Copy each of the entries below word for word, omitting the pictures from your answer.

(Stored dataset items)
+ + +

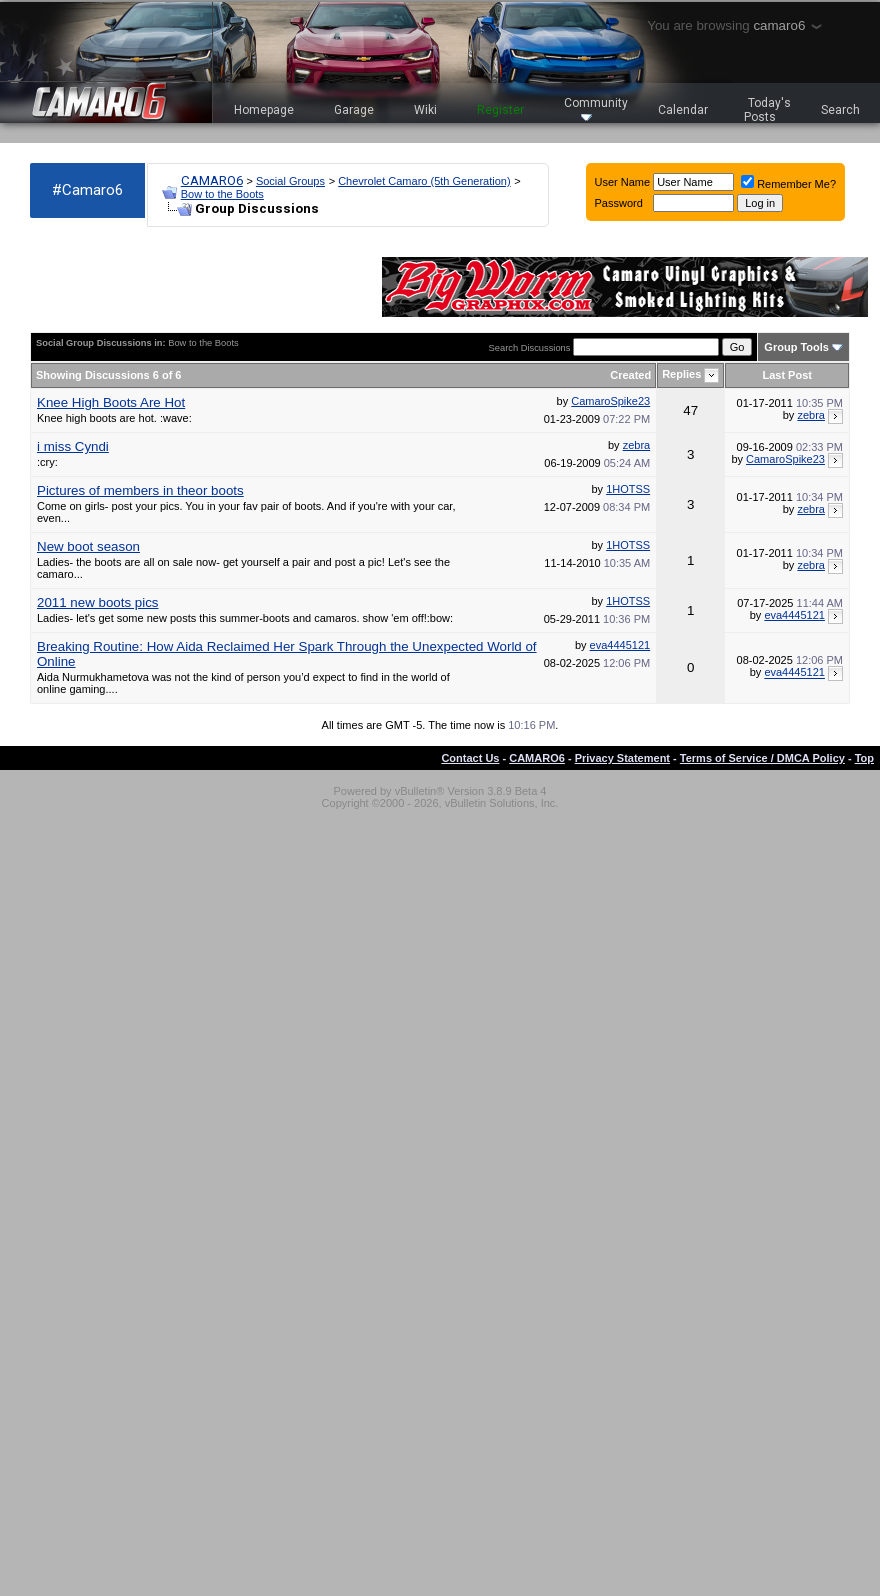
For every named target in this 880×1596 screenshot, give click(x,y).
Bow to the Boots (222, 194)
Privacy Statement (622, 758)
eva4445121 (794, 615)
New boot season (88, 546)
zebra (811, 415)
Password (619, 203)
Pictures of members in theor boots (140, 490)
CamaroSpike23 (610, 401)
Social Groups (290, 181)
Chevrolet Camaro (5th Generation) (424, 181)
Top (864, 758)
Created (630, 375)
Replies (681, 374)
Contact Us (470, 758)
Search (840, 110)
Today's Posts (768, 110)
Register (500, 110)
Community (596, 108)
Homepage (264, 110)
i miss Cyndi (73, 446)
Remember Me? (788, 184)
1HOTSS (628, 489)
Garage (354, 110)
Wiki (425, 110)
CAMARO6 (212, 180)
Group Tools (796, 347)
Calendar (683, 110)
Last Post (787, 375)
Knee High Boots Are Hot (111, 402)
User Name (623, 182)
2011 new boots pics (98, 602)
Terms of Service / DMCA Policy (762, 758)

+ + +

RESPONSE BELOW =
For every named target in this 880×1596 screenshot, give click(x,y).
Bow to the Boots (222, 194)
Privacy Statement (622, 758)
eva4445121 (794, 615)
New boot season (88, 546)
zebra (811, 415)
Password (619, 203)
Pictures of members in theor boots (140, 490)
CamaroSpike23 (610, 401)
Social Groups (290, 181)
Chevrolet Camaro (5th Generation) (424, 181)
Top (864, 758)
Created (630, 375)
Replies (681, 374)
Contact Us (470, 758)
Search (840, 110)
Today's Posts (768, 110)
Register (500, 110)
Community (596, 108)
Homepage (264, 110)
i miss Cyndi (73, 446)
Remember Me? (788, 184)
1HOTSS (628, 489)
Garage (354, 110)
Wiki (425, 110)
CAMARO6 (212, 180)
Group Tools (796, 347)
Calendar (683, 110)
Last Post (787, 375)
Knee High Boots Are Hot (111, 402)
User Name (623, 182)
2011 new boots pics (98, 602)
Terms of Service / DMCA Policy (762, 758)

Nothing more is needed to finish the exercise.